Ces élèves qui, à midi, vont s’acheter un paquet de chips ou un croissant pour seul repas et qui, à la reprise des cours, des semaines durant, n’ont pas de tenue de gymnastique, «parce qu’il n’y a pas d’argent», mais qu’il y a un immense écran plat à la maison. Au début, lors des entretiens de parents, Christine passait des heures à préparer ce qu’elle allait dire sur chaque élève. «Je parlais durant vingt minutes de chaque cas. A la fin, le père me demandait juste: “Enfant bon ou pas bon?” J’ai arrêté de faire dans le détail…» Sa solution pour changer la situation? «Les amendes! Il faut agir là où ça fait mal pour exiger la ponctualité, des devoirs signés, un encas pour les 10 heures, des livres de la bibliothèque rendus à temps. «Tant que l’autre partie n’agit pas, tous nos efforts ne serviront à rien…»
* Prénom modifié
Les sujets qui fâchent les parents (Par Florence Duarte)
En début d’année :
-L’enclassement (dans quelle classe de quelle école est affecté l’enfant) qui dérange la vie de famille (trop loin du domicile, trajet en voiture obligatoire). Ou cette décision, annoncée pendant
les vacances d’été, qui est changée au dernier moment.
-La séparation des bons copains dans des classes différentes à la rentrée.
En cours d’année :
-Le manque de communication et l’incompréhension du programme pédagogique.
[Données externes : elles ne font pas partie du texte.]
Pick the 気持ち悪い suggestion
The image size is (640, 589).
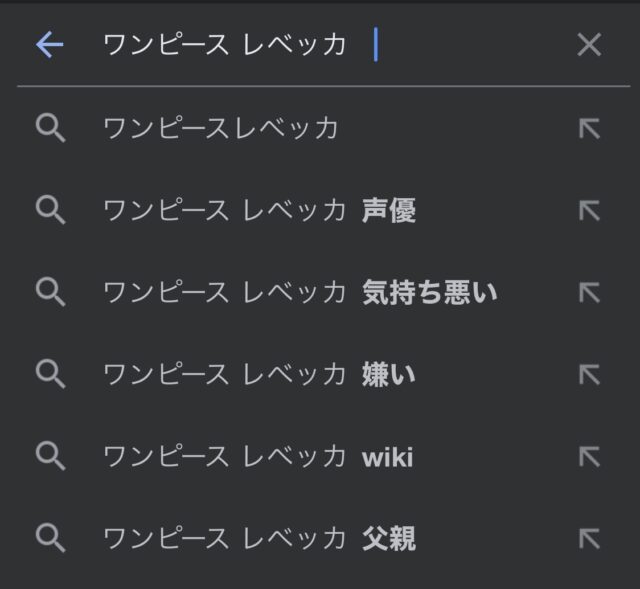[300, 292]
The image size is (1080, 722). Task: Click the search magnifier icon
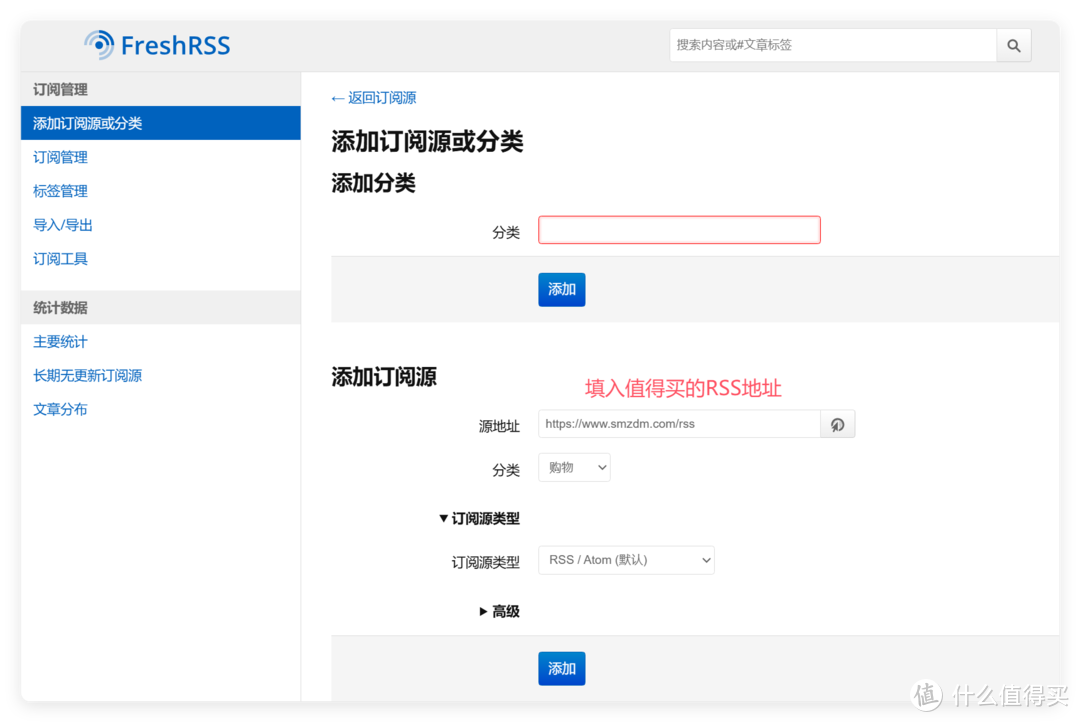click(1013, 45)
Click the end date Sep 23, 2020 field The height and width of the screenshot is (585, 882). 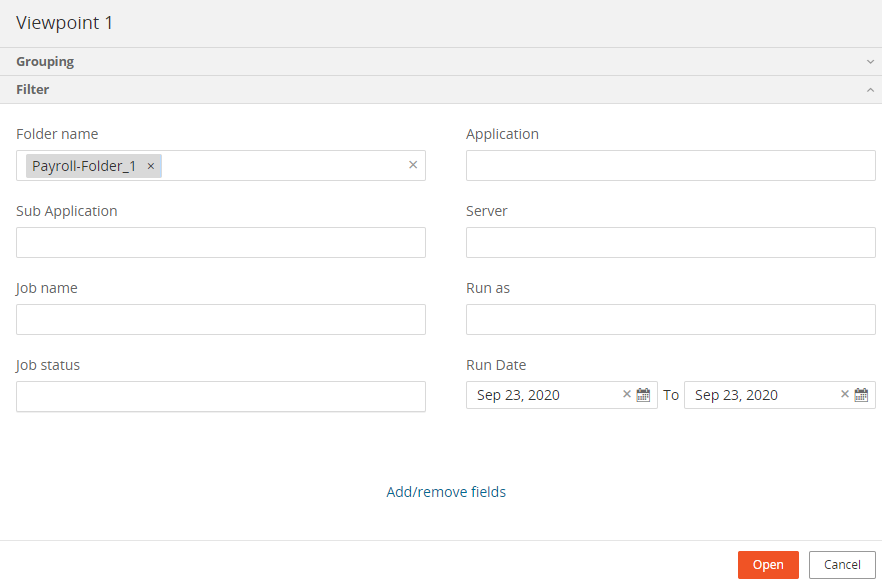760,395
Les changements de méthodes qui laissent les parents sur le carreau.
-Se faire convoquer seulement quand ça va mal. Le parent sait qu’on ne va pas lui annoncer une bonne nouvelle. L’anxiété, voire la colère selon les infos reçues, monte avant l’entretien.
-Les remarques maladroites et blessantes dans l’agenda.
-Les mauvaises notes.
-L’injustice en classe, les chouchous.
-Les absences répétées du prof et la libération trop fréquente des élèves en dehors de l’horaire.
-Les retards répétés de l’enseignant, les récréations qui se prolongent sans raison.
En fin d’année :
-Le flottement avant les vacances, les derniers jours où la classe ne travaille plus, où l’élève n’a d’autre projet éducatif que de laver la classe, aller au parc pour aller au parc, jouer à la Playstation…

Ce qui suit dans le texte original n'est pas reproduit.